I may have overshared about potty usage (theirs, not mine) and thought a scribble meant I was raising the next Picasso (I wasn't), but that's only because everything one's offspring does is amazing. Or hilarious. Or terrifying. Or enraging. It's always one of those things. There's no grey area with your own kids, and that means emotions are always running high. I hope you'll forgive me for talking about them more than we'd both like me to. It makes it seem like I don't care about anything else, that raising children is all I do.

It could appear that I'm stepping backwards in my personal development at times, but I promise you that's not the case. Believe it or not, mom jeans and scrunchies can actually signify growth. Okay, maybe not in the style department, but, in a roundabout way, in the confidence department. Mothering, despite the overwhelming body changes, has empowered me. It means that, if I really have to, I'll go out to the store in what I'd wear to the gym. I used to be too self-conscious to do that. These days, I don't care what anyone else thinks of me, I just care that my kids need snacks for their lunchboxes tomorrow. Unconditional love trumps eyeliner, period. That's cool, right? Totally punk rock of me. 

Know what else is cool? Asking me to go do things with you. I may not always be able to say yes - and even if I do, I may not always be able to stay out as late as I used to - but I will appreciate the invitation more than you could ever imagine. I don't take girls nights and dinner parties and movies for granted anymore. They're not an everyday occurrence and often take great pains to plan for, so you'd better believe I'll love every second of them. 

See, moms need to go out and socialize beyond park dates and playgroups, because it's a reminder that we're something beyond, well, moms. We need to do things for ourselves. We need to know it's okay to have a life outside our families without any guilt or worry. We need balance. And you, more than anyone, can inadvertently be the one to help us strike that balance.

The most important thing to know about me is this: I'm not just a parent, but parenting has changed me. That's okay. Most of that change is good, it's just sometimes buried under stress, exhaustion, and bad clothing choices (all of which are improving with time). 

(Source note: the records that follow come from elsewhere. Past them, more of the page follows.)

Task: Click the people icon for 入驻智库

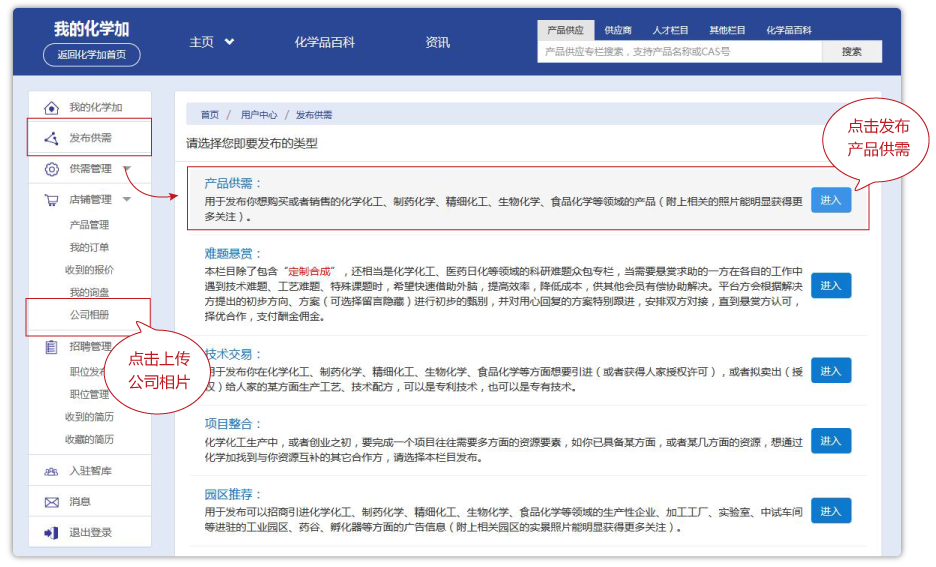Action: click(52, 471)
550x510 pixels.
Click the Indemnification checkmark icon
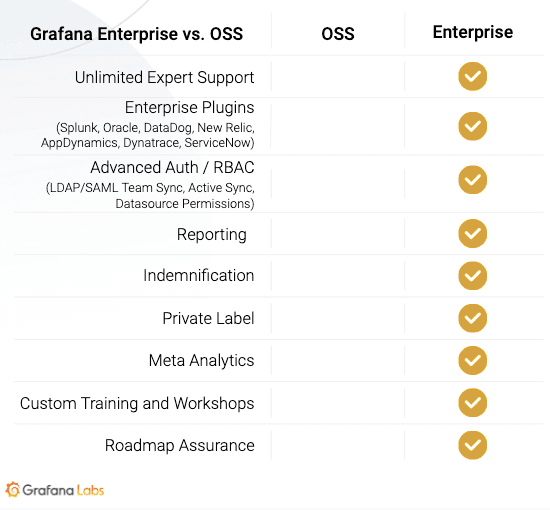(x=472, y=276)
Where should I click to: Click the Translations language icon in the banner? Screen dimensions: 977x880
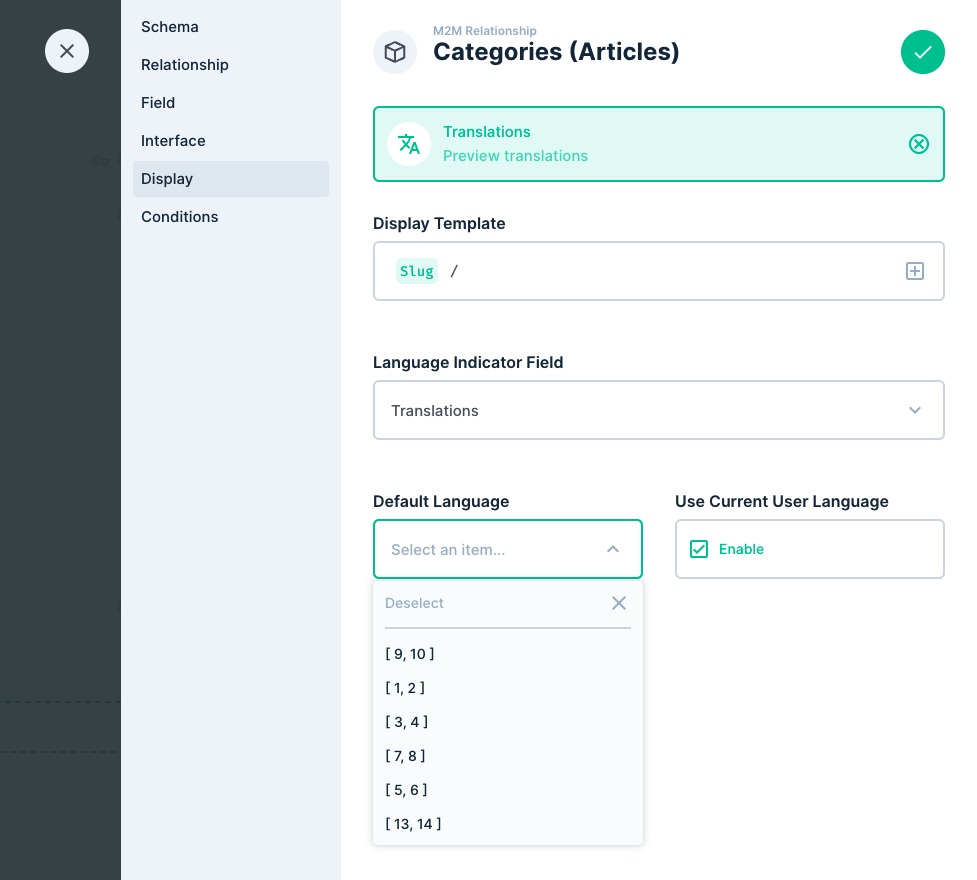408,143
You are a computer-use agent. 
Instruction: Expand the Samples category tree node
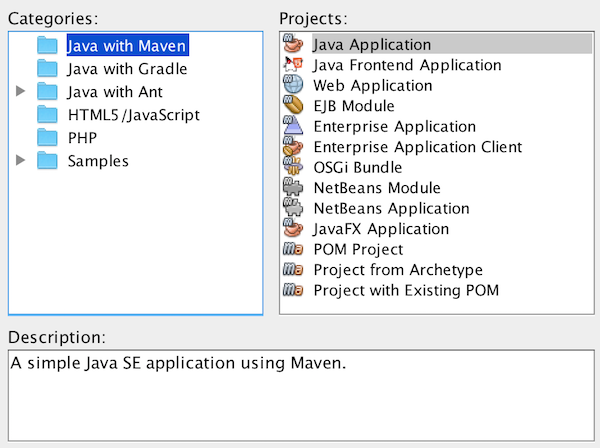21,161

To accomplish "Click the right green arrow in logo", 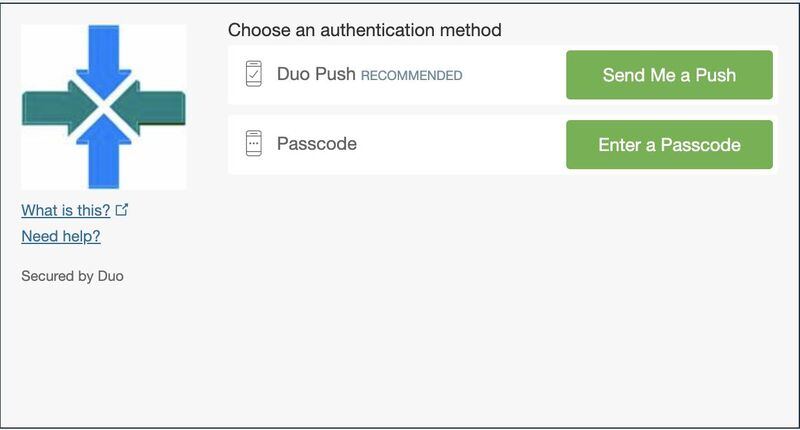I will coord(149,108).
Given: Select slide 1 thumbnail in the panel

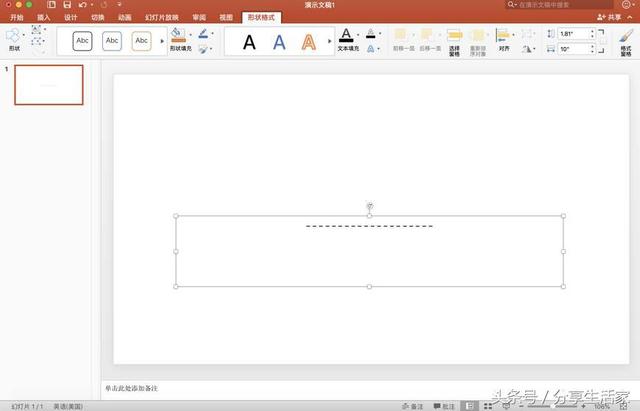Looking at the screenshot, I should (x=48, y=86).
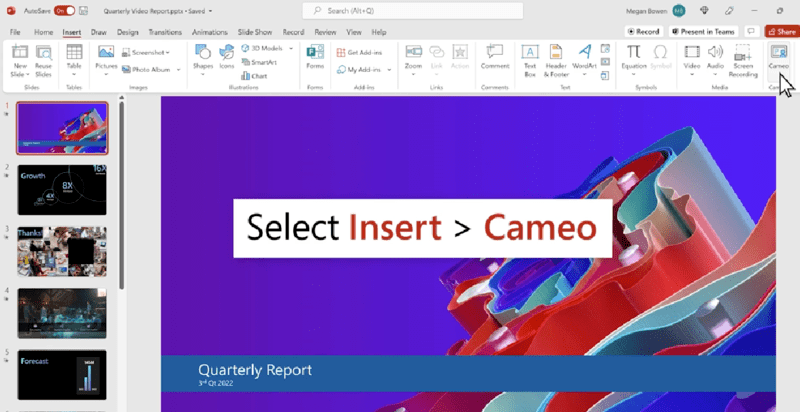The image size is (800, 412).
Task: Click the Search box in title bar
Action: [413, 11]
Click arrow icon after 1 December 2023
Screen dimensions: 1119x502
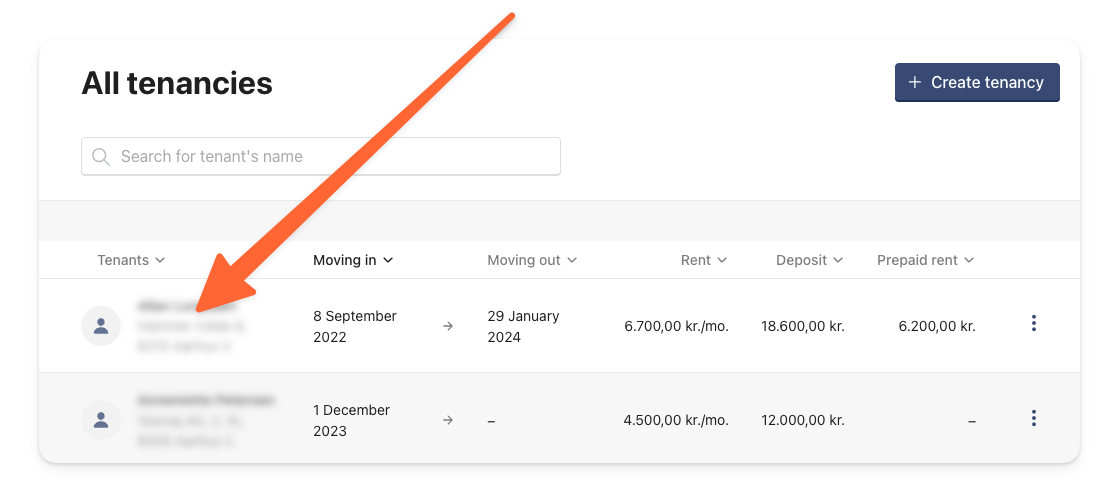pos(447,420)
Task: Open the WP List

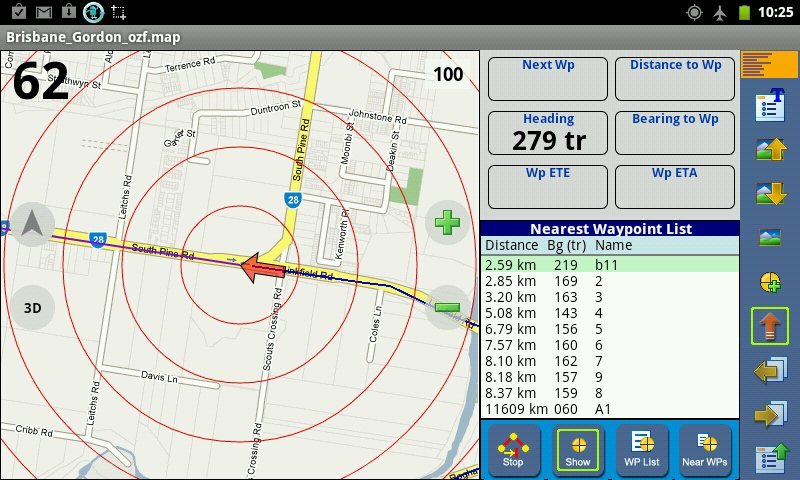Action: pyautogui.click(x=641, y=449)
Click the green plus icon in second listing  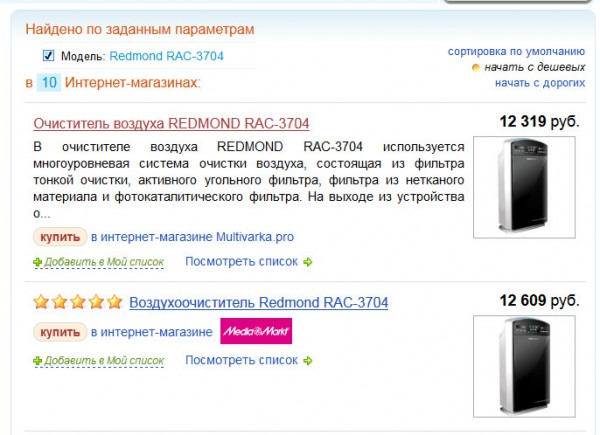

I'm still cool in my own way. I'm still amazingly great underneath the bad hair days and occasional 9 p.m. bedtime. I hope this open letter helps bridge any gap we might have. We're both women climbing Everest, we just took different trails. But that doesn't mean we can't meet at a base camp for some coffee (and oxygen) now and then. 

You do, however, have permission to burn any scrunchies you find and stage an immediate intervention*.

Fondly,

That Mom You Know



*Said intervention should likely include my loved ones. And cake. And firemen.